A tax havens, also known as a tax haven due to its lack of transparency, is simply a territorial political entity with an excessively permissive tax regime.
It can be an entire country, such as Luxembourg, or a part of a territory, such as the state of Delaware in the United States.
These are regions with a significantly low or nonexistent tax havens, where companies can legally register even if they don’t conduct business there. In theory, the citizens of these regions should benefit from such a low tax burden, but in reality, the situation is far more complex.
It turns out that many companies and corporations, as well as very wealthy individuals, open bank accounts in these locations to avoid paying taxes.
What are the Characteristics of a tax haven?
Classifying a country as a tax havens requires considering various factors. This depends on the legal criteria used by the government, organisation, or institution evaluating these territories. Key characteristics of tax havens include the following:
1. No or Very Low Tax Burden
- This is the main factor that attracts thousands of companies and individuals to tax havens.
- Foreign investors and companies are not required to pay income or corporate taxes.
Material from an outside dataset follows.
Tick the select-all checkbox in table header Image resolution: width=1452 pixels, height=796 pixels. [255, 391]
- If they do have to make any payments, these are minimal and purely symbolic.
2. Secrecy and Opacity of Information
- Of course, one of the main attractions of tax havens is the concealment of information.
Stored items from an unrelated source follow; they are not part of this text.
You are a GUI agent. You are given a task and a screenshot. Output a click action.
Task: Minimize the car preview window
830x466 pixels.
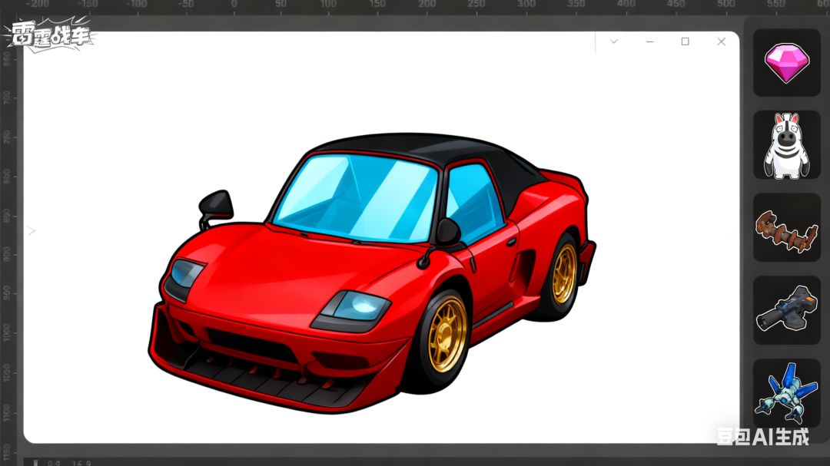650,41
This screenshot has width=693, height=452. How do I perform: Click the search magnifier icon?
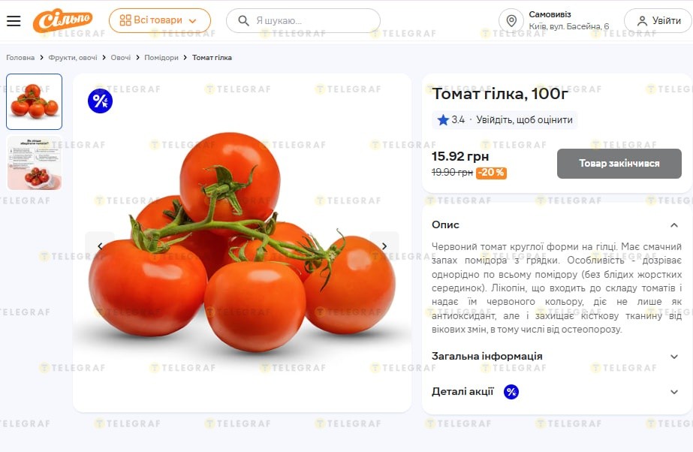coord(243,21)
- Thanks to banking secrecy, it is virtually impossible to obtain information such as the origin of funds, capital movements, or the names of their owners.
- In many tax havens, the owners of these funds are not even required to appear in public records, remaining in the shadows. The use of nominees is a common practice.
3. Fiscal Elasticity
- The legal regulations regarding taxation and divorce are incredibly flexible. This allows banks, corporate lawyers, consulting firms, and other organisations to optimise their profits in these niches.
- This also includes the possibility for companies to register their legal domicile in these territories, even if they do not conduct any administrative or operational activities there.
4. Duality in Tax Matters
- The citizens of this territory and local businesses are often subject to restrictive legal frameworks that differ significantly from those applicable to international companies.
- This is attractive to foreign organisations, as they receive tax benefits that would not be available in their home countries.
- All of this contributes to the proliferation of so-called offshore companies in tax havens, created for tax fudging, money laundering, or other illicit financial happenings.
Why Tax Havens are a Problem?
Tax havens are a crucial factor in the unequal distribution of global wealth. Just 1% of the population owns more wealth than the remaining 99%.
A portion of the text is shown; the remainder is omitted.